EXERCISE DESCRIPTION:
Reproduce verbatim the lines of the data below, from the line containing "You are a computer-use" through the end of the data, inclusive. Leave the pictures out of your answer.

[start of ENTRIES]

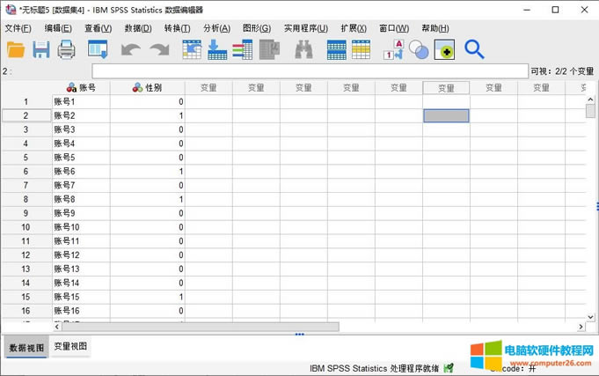Click the Go to variable toolbar icon
The height and width of the screenshot is (376, 599).
[x=216, y=50]
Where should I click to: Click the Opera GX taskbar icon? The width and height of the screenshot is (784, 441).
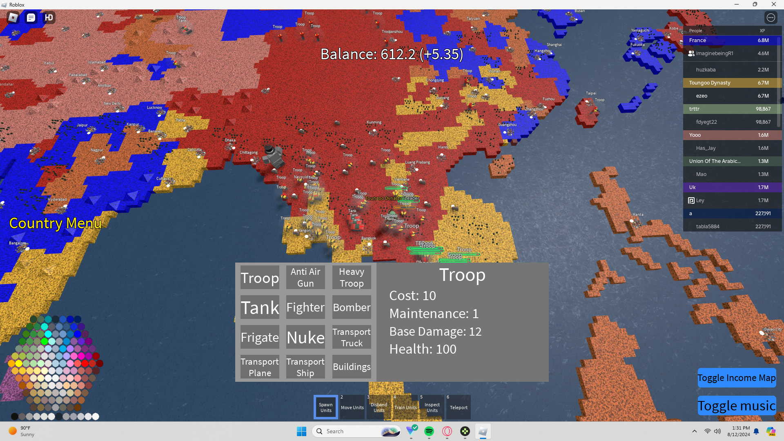pos(447,431)
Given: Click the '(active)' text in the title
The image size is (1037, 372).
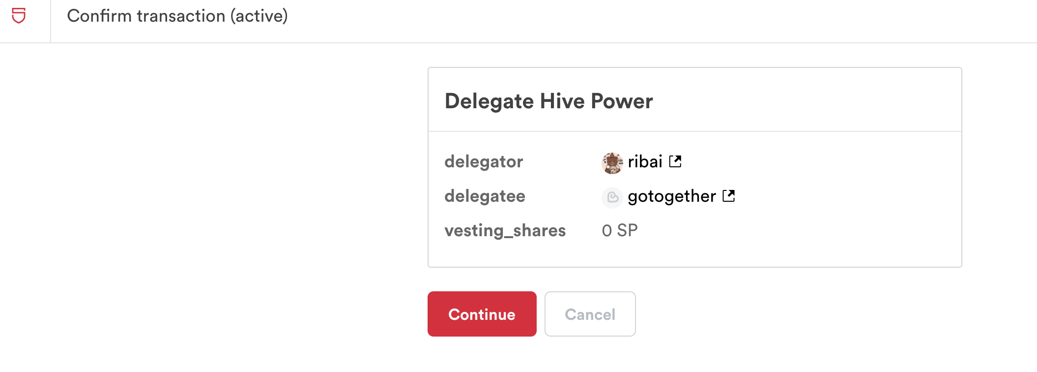Looking at the screenshot, I should (259, 16).
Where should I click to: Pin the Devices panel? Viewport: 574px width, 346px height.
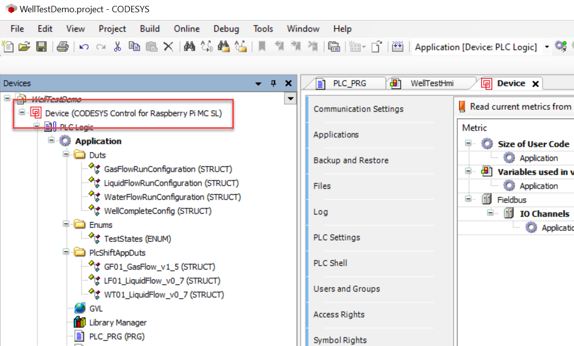pyautogui.click(x=274, y=84)
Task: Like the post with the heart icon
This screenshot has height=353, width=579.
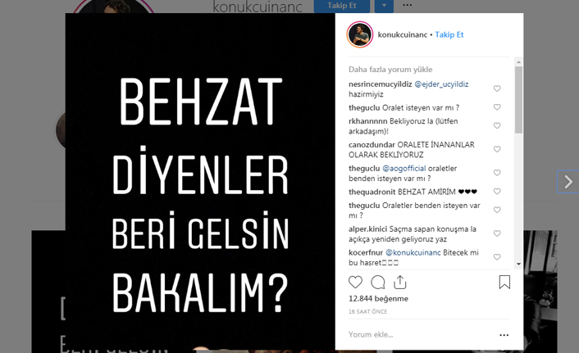Action: click(x=355, y=283)
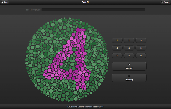Select the question mark Unsure button
This screenshot has width=171, height=109.
pos(129,66)
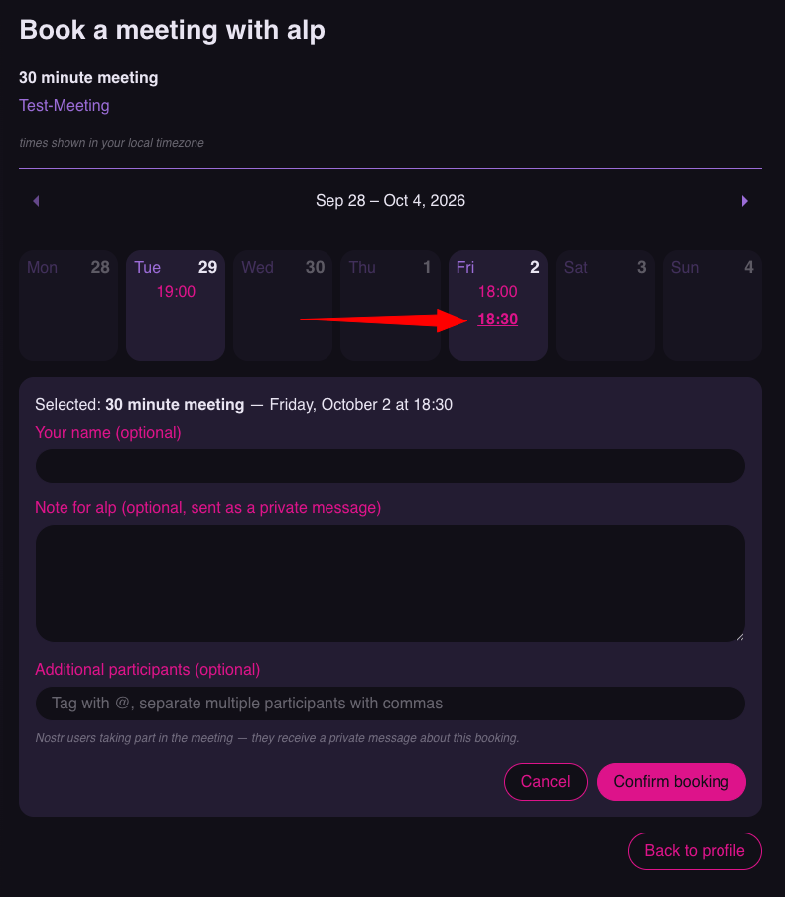Screen dimensions: 785x897
Task: Click the Your name input field
Action: coord(390,466)
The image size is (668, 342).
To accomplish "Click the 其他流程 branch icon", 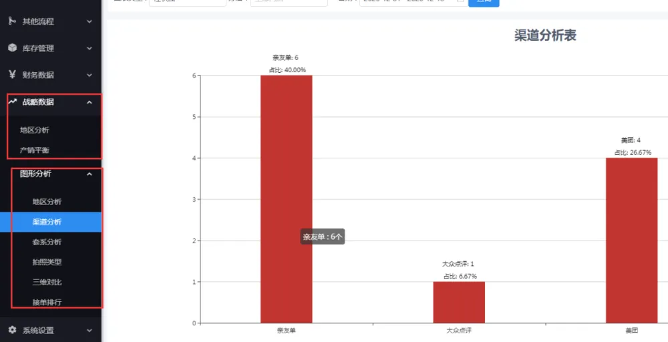I will pyautogui.click(x=12, y=21).
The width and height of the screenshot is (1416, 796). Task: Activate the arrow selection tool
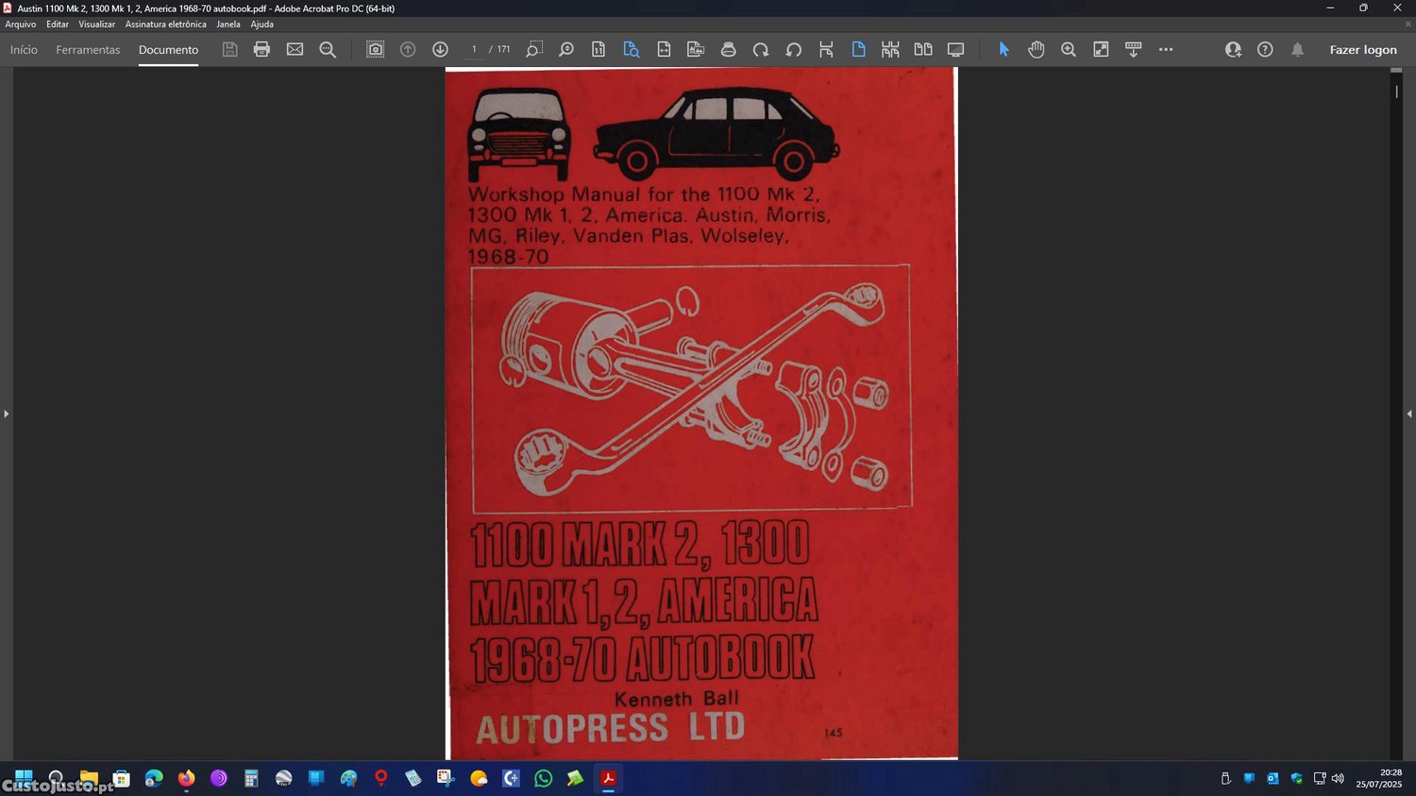[1003, 49]
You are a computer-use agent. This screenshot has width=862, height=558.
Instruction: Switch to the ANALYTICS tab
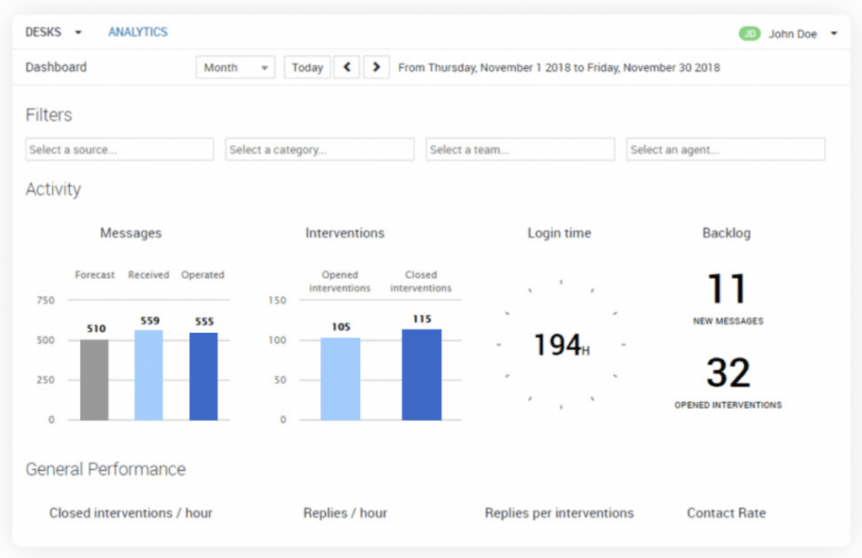pyautogui.click(x=137, y=32)
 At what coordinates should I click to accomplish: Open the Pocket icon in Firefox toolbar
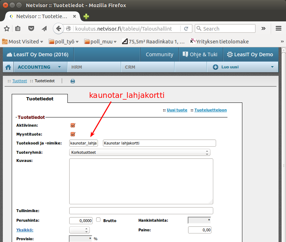pos(32,28)
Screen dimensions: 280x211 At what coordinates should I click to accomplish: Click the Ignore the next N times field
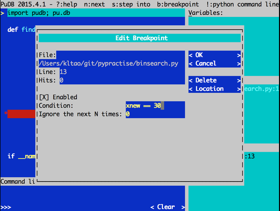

[end of ENTRIES]

EXPECTED ANSWER:
You are a computer-use agent. This screenshot has width=862, height=558.
Instruction: Switch to the ANALYTICS tab
pyautogui.click(x=137, y=32)
 At what coordinates should I click to accomplish: Open the Pocket icon in Firefox toolbar
pos(32,28)
Screen dimensions: 280x211 At what coordinates should I click to accomplish: Click the Ignore the next N times field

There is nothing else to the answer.